When the clock strikes midnight, it will be Selection Sunday. Do you know where your state teams will be?
Not in the Big Dance.
Needing a big win over Wisconsin to assure its NCAA tournament case, Illinois was drubbed by Michigan before it even got to the Badgers.
Everyone else in the Land of Lincoln would have needed a miracle. In the end, Illinois State came closest, shocking No. 8 Wichita State and leading No. 11 Northern Iowa at halftime before turning into a pumpkin.
This will be the second straight year the state of Illinois has come up empty on Selection Sunday. This is its first back-to-back flop since 1974-75.
DePaul, which made 14 NCAA tournament trips in 17 years from 1976-92 under Ray and Joey Meyer, started the streak but has gone only twice since then and has become a nonentity.
Illinois, the backbone of the state’s hoops hopes, is in its most wobbly position in decades. It will be saddled with back-to-back tournament misses this March for only the second time since Lou Henson took the Illini to the 1981 tournament.
After missing the NCAA tournament just five times in 26 years from 1981-2007, Illinois now is about to miss it five times in eight years since 2008.
Strange as it might seem, Northwestern, which has never played in the NCAA tournament, heads into the off-season feeling encouraged about making its first Big Dance appearance in the near future.
“That’s why I came here, to elevate the program to that level,’’ second-year Cats coach Chris Collins said. “We have our whole core back. We’ll be adding some pieces as well. The future of our program is incredibly bright.’’

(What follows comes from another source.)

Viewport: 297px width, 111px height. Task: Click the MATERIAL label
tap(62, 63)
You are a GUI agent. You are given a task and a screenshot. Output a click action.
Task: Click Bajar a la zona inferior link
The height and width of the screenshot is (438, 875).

Guiding NU to the NCAA tournament wouldn’t be exactly the same as Joe Maddon’s mission to put the Cubs in the World Series. It wouldn’t be all that different, either.
Until Northwestern delivers, Illinois remains the state’s best bet as an NCAA standard-bearer.
That burden falls on the shoulders of Illini coach John Groce, who will face serious pressure to avoid a third straight NCAA miss next season.
Groce came within one possession of reaching the Sweet 16 in his first season at Illinois, but he missed his next two Big Dance opportunities and has left Illini Nation restless.
It’s way too early to start talking about making a change. But it’s not too early to say the Illini are not meeting expectations — inside the program or out.
In Groce’s defense, there have been challenges. Bruce Weber didn’t leave him a stocked cupboard. Groce and his staff have been only oh-so-close on some key recruits.
And the loss of Tracy Abrams to injury this season was major.
An effective point guard is like having a coach on the floor. Take him away, and that’s a big reason for head-scratching performances like the one Illinois had against Michigan.
Without a floor leader, other players aren’t as involved, and a team can look unprepared.
On the other hand, coaching major college basketball is a results-oriented deal.
People in Illinois want to watch teams from Illinois in the NCAA tournament. And it’s reasonable to assume that the Illini need to lead that charge.
Three NCAA bids in eight seasons is a troubling trend.